La réalisation d’un bilan détaillé et la mise en évidence des moyens de compensation mis en place par l’enfant permettront à l’orthophoniste de connaître les points forts sur lesquels s’appuyer. Ainsi, le bilan s’effectuera en quatre temps. Tout d’abord, l’évaluation du langage oral, dans ses deux versants expressif et réceptif établit un plan de rééducation orthophonique. Puis, l’évaluation du langage écrit met en évidence les degrés des troubles linguistiques. Le bilan orthophonique évalue également l’aptitude de lecture de l’enfant tant au niveau quantitatif que qualitatif. Enfin, l’évaluation des troubles associés complète ce diagnostic.
Évaluation du langage oral
Le bilan langagier réalisé en cas de suspicion de dysphasie se fonde sur une évaluation du langage oral (Leroy, Parisse & Maillart, 2009). Il comprend donc une anamnèse complète, la réalisation de tests standardisés permettant d’objectiver les difficultés langagières dans les différents niveaux linguistiques.
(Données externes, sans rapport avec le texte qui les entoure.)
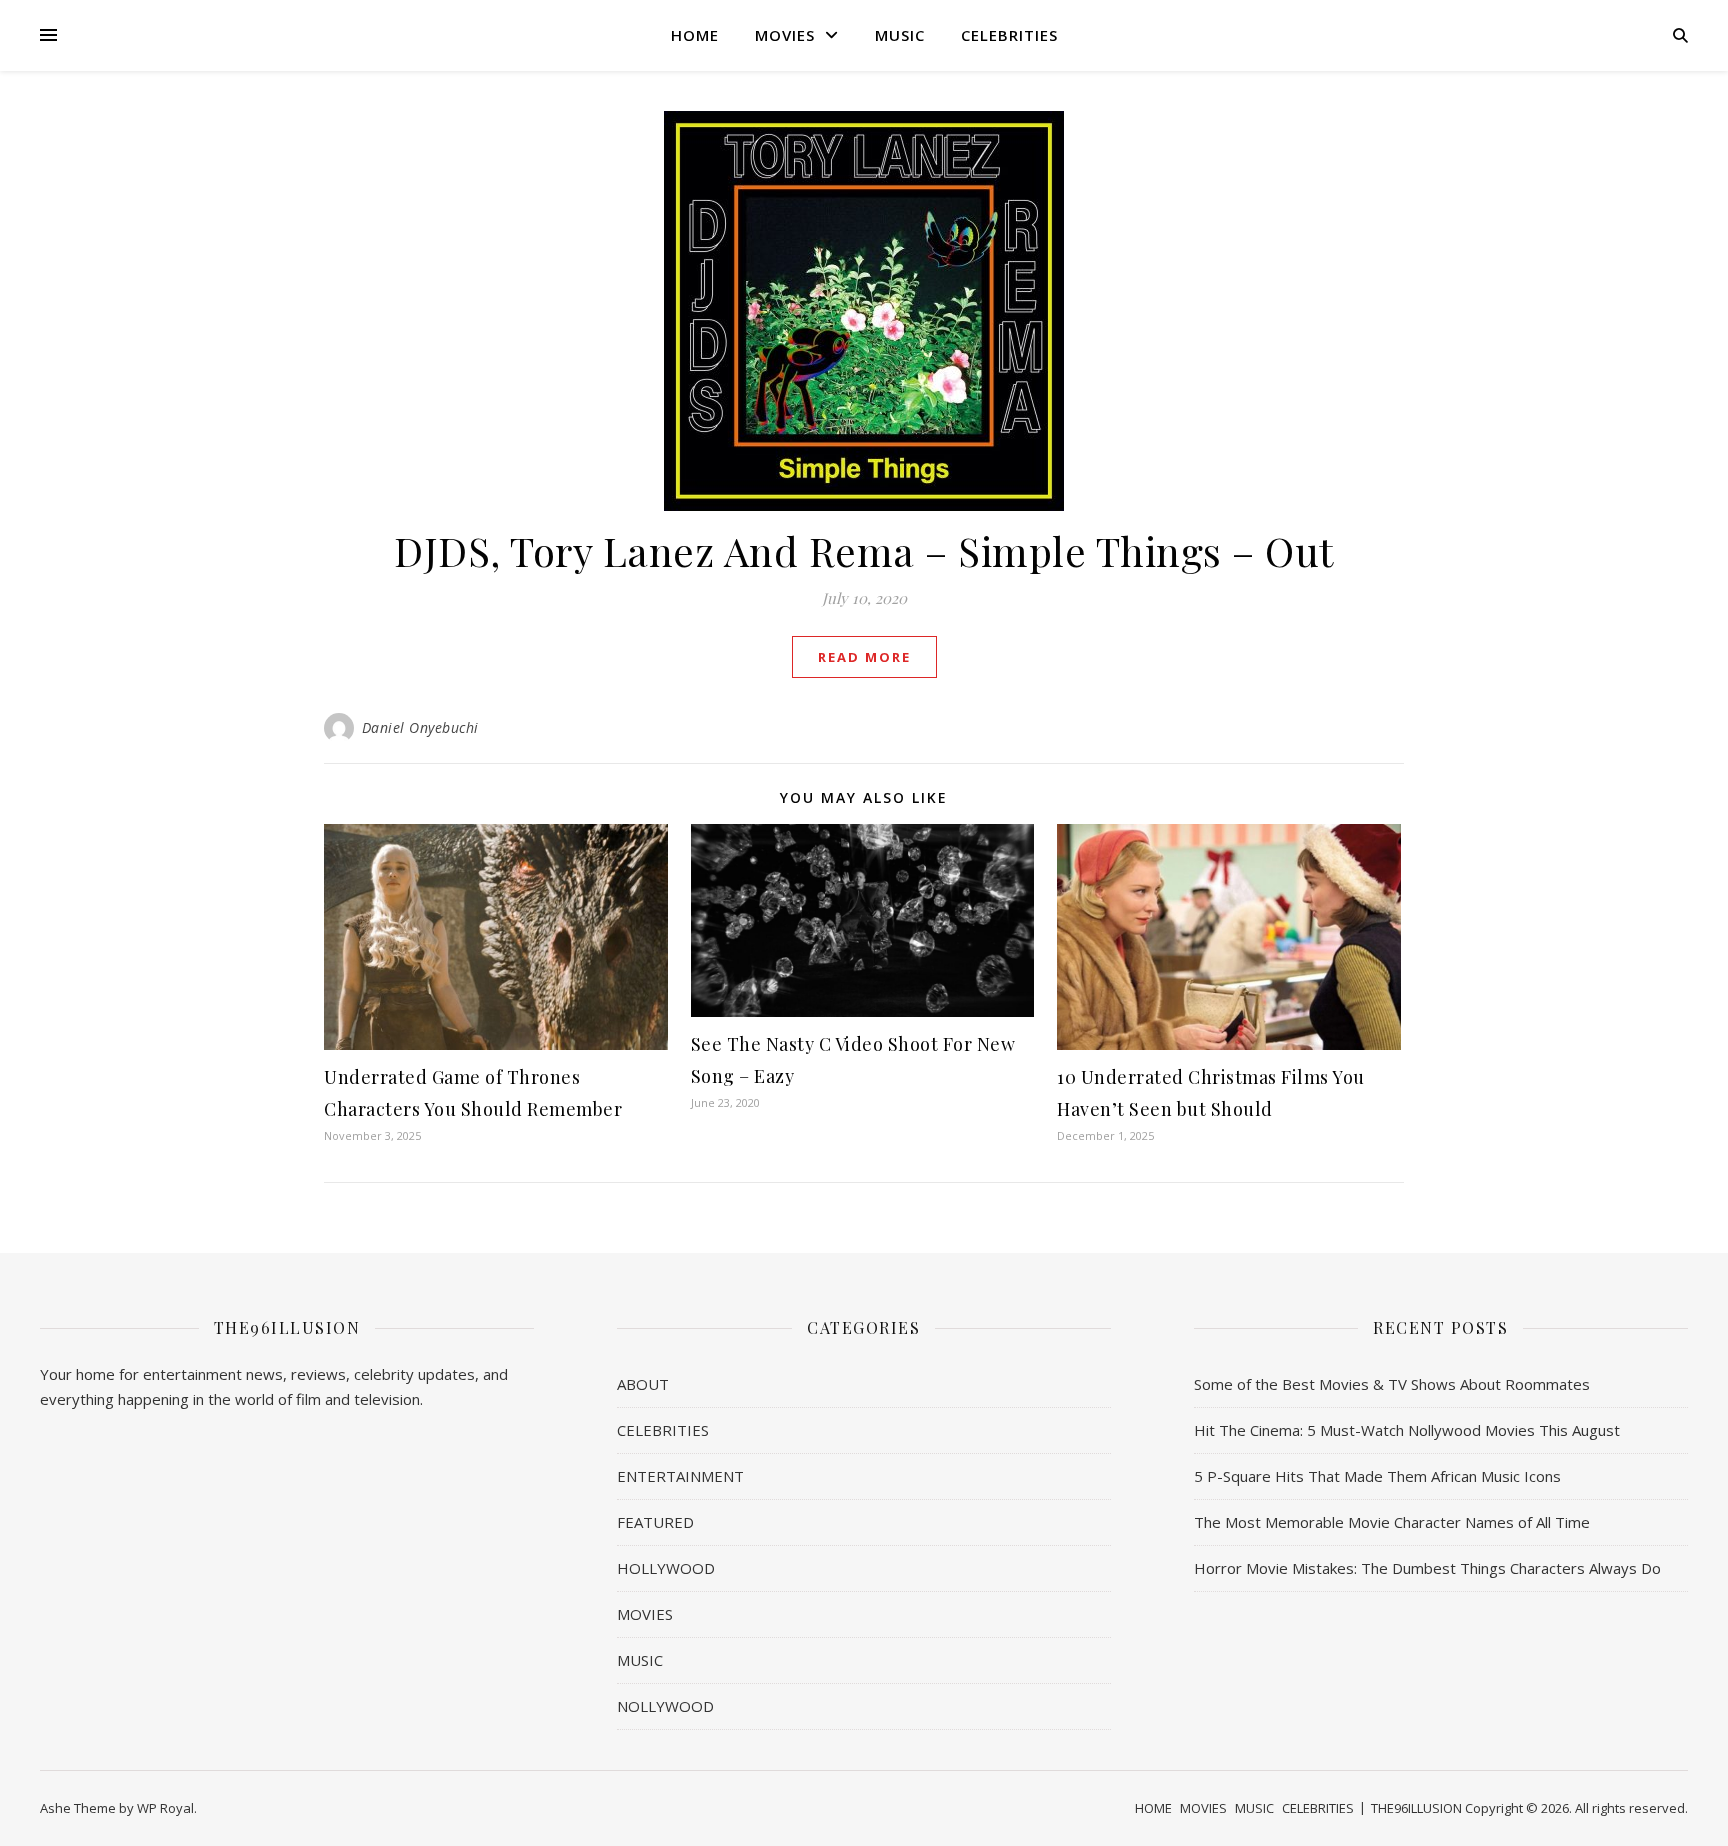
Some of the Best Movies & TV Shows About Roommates (1392, 1384)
Nous rappelons très brièvement le versant expressif et le versant réceptif corrélés au diagnostic du langage oral chez l’enfant dysphasique.
* Le versant expressif
Tests d’articulation : répétition de syllabes, dénomination.
Tests des capacités phonologiques : dénomination, répétition de mots simples, complexes, logatomes.
Évaluation du lexique : évaluation du stock lexical, organisation lexicale, disponibilité lexicale.
Évaluation de la syntaxe : encodage syntaxique spontané, dirigé.
Évaluation de la pragmatique du langage sur le versant expressif (Test Evalo).
* Le versant réceptif
Examen des gnosies auditivo-verbales : discrimination auditive : mettre en évidence la non reconnaissance des sons de la langue, des bruits familiers.
Examen de la compréhension lexicale.
Examen de la compréhension syntaxique.
Évaluation du métalangage.
Évaluation de la pragmatique du langage sur le versant réceptif (Test Evalo).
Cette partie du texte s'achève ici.